The easy interpretation is ironic nostalgia. For some buyers, it probably is. But I think something deeper is going on. A growing number of people are tired of passive consumption. Streaming made listening effortless, but it also made it weightless. The algorithm chose what you heard. There was no friction, no commitment, and, in the end, nothing to show for it. A CD or record requires a choice. You spend money, bring something home, and put it on a shelf. It becomes part of your life in a visible way. CheapAudioMan makes this point directly: Gen Z buyers are not mainly purchasing CDs as nostalgia. They are purchasing them as identity. What is on their shelf says something about who they are.
And it is not just CDs. Retro video games, consoles, and cartridges from the nineties and early 2000s have become mainstream, expensive, and more popular than ever, despite modern games being technically superior by almost every measure.
Gaming has been one of the most aggressive adopters of the subscription and live-service model. Battle passes, daily challenges, early access tiers, and games that launch broken and patch themselves into adequacy over the course of months. The implicit contract is that you never finish, never own, and never stop paying. Retro games violate every part of that arrangement. They start instantly, and they end. They have clear goals and no ongoing obligation. You own the cartridge. Nobody can patch out the experience you remember or add a storefront to it.
And many of the people going back to older hardware never even played these games as children. They are choosing them because the current alternative feels extractive. They are choosing ownership over access. They are choosing something fixed over something endlessly updated, monetized, and controlled from far away. In their own way, they are pushing back against the rented life.
Own Things Worth Owning
That instinct should make sense to Christians. We should want to own things that can be handed down, maintained, and defended. We should want our children to value what is durable, tangible, and good. Property matters. Homes matter. Land matters. But so do books, music, stories, and even games. They help train people in the habits of stewardship and care. They teach that some things are worth keeping, not just consuming. And in an age that wants to turn everyone into a perpetual renter, even small acts of ownership can become a kind of revolt.
The lesson I am trying to teach my children, and relearn myself, is simple: when you own something worth owning, you become invested in it. You maintain it. You protect it. You notice when something is wrong, and you do something about it. That is not just how you care for objects. It is how you learn to care for a household, a church, a neighborhood, and a county. People formed by ownership are not easily pacified by endless access to things that are not theirs. They know the difference because they have felt it. They are harder to extract from, harder to uproot, and harder to turn into perpetual tenants of someone else’s vision for their life.

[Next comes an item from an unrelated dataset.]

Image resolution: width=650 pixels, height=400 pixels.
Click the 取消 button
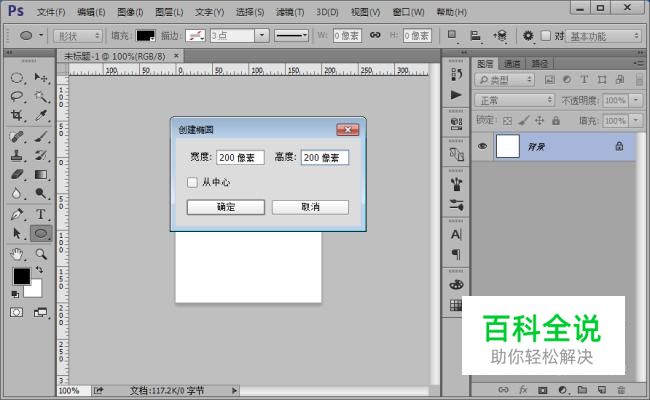[x=310, y=207]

Renn was right. The space you own is the space you can defend, shape, and pass on. That is true of a building on Main Street in Batavia. It is true of a house with a yard. It is also true of a shelf of books your children have actually read, a record they saved up to buy, or a game with a beginning and an end that belongs to them and stays what it was. Start there, if you have to. Start small, but start. The rented life is not neutral. It is shaping you, whether you consent to it or not. The question is whether you will let your children be formed by it, or whether you will form them to resist it.